It's December 25, 2014 and for the first time since 2008, the Washington Wizards are playing a game on Christmas Day. This is kind of a big deal. It's only the second time in the 15 years I have been a Wizards season ticket holder that the team has had a game scheduled on Santa day, which is typically reserved for the best or most popular teams in the league. And I can attest based on the spotty attendance at Verizon Center during the first two months of the season that the Wizards are more "best" than they are "popular" right now.
The last time I watched the Wizards play on this day definitely made Christmas worse rather than better. The game was in Cleveland against the hated Cleveland Cavaliers who had just eliminated the Wizards from the playoffs during the previous three seasons. The two teams loathed each other. It was perhaps the fiercest rivalry in the NBA at that time and the 2008-2009 season was supposed to be a year in which both teams contended for the NBA crown or at least the Eastern Conference title.

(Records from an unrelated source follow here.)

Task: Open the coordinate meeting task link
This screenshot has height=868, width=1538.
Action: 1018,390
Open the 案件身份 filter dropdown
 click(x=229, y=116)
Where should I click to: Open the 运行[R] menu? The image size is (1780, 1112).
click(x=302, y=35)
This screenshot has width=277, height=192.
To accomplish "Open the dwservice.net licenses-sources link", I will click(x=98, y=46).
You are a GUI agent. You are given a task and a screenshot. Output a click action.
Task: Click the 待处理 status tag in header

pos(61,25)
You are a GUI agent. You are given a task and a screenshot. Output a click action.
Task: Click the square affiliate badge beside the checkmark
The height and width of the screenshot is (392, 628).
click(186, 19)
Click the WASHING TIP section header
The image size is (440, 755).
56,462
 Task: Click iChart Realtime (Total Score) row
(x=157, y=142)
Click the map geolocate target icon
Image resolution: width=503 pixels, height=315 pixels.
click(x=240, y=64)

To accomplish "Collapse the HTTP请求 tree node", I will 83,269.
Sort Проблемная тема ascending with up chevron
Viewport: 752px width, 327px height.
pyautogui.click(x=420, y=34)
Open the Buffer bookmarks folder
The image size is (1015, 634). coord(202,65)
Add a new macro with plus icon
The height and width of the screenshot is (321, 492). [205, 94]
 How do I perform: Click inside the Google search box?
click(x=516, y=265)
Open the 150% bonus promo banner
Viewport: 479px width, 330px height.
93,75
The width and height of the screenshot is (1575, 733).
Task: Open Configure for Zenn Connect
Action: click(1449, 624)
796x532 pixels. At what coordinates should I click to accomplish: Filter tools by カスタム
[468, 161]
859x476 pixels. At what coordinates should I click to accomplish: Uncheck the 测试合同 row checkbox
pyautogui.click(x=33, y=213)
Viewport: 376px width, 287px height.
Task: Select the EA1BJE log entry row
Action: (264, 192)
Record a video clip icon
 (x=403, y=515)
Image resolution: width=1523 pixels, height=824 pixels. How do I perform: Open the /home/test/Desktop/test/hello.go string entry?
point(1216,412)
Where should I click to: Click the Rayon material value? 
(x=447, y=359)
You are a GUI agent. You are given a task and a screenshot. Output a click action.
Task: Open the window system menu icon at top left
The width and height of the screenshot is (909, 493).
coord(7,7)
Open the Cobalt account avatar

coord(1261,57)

Unfortunately, things never seem to work out for the Wizards the way we fans think they are destined to. Our hope that year was that Gilbert Arenas would return from his major knee injury in the spring of 2007 at full strength after being limited to a handful of games the previous season and that his return, along with a mix of veterans and younger draft picks would yield a Wizards squad better than the team which had made the playoffs the prior four years. It didn't work out that way. Gilbert, as it turned out, was no longer Agent Zero and we lost Brendan Haywood, one of the only Wizards inclined to play any defense, during the preseason for the entire year. On Christmas morning, the Wizards were 4-22. The Cavaliers were 24-4.
That year the Wizards put up a pretty good fight after getting behind early, but ultimately fell to the Cavs 93-89. I'm hoping this year's game, set for a noon tip-off against the mostly hapless New York Knicks at Madison Square Garden, will go the same way our last Christmas game went, with the team with the better record prevailing once again. The Wizards are prone to lapses in concentration and this is an ideal trap game early in the day against a seemingly easy opponent. Just for the record, the Cavaliers didn't win the Eastern Conference in 2009 either. The Orlando Magic knocked them off in the Conference Finals.
Regardless of the outcome of the game, this Christmas is incredibly special for our family because my niece is two and half or so years old and at this point in her life understands what presents are. She may not understand why they are here or how they got here but she knows there may be something new and exciting beneath the brightly colored wrapping paper that might distract her for a few minutes, an hour or so, or the better part of the next year or two. We'll see how that goes when she gets here in a couple of hours and the tearing open of presents begins, likely accompanied by a lot of shrieking and looks of wonderment. This will likely outweigh any sort of joy from a Wizards victory. Those are not words I write lightly.
For my part, I'm hoping Santa brings me some Wizards loot and a Wizards victory to help my turkey and everything else I plan to eat as part of my minimum three platefuls of food go down a little smoother. I'm making my family wait about a half an hour longer to eat today and I appreciate that just as much as I appreciate the NBA scheduling this as a road game; I know there's no way my mom lets me go to a game on Christmas Day. For everyone else that reads this, including the dozen or so people who read this blog semi-regularly, I hope the rest of Wizards fans out there have a happy Christmas day. Go Wizards!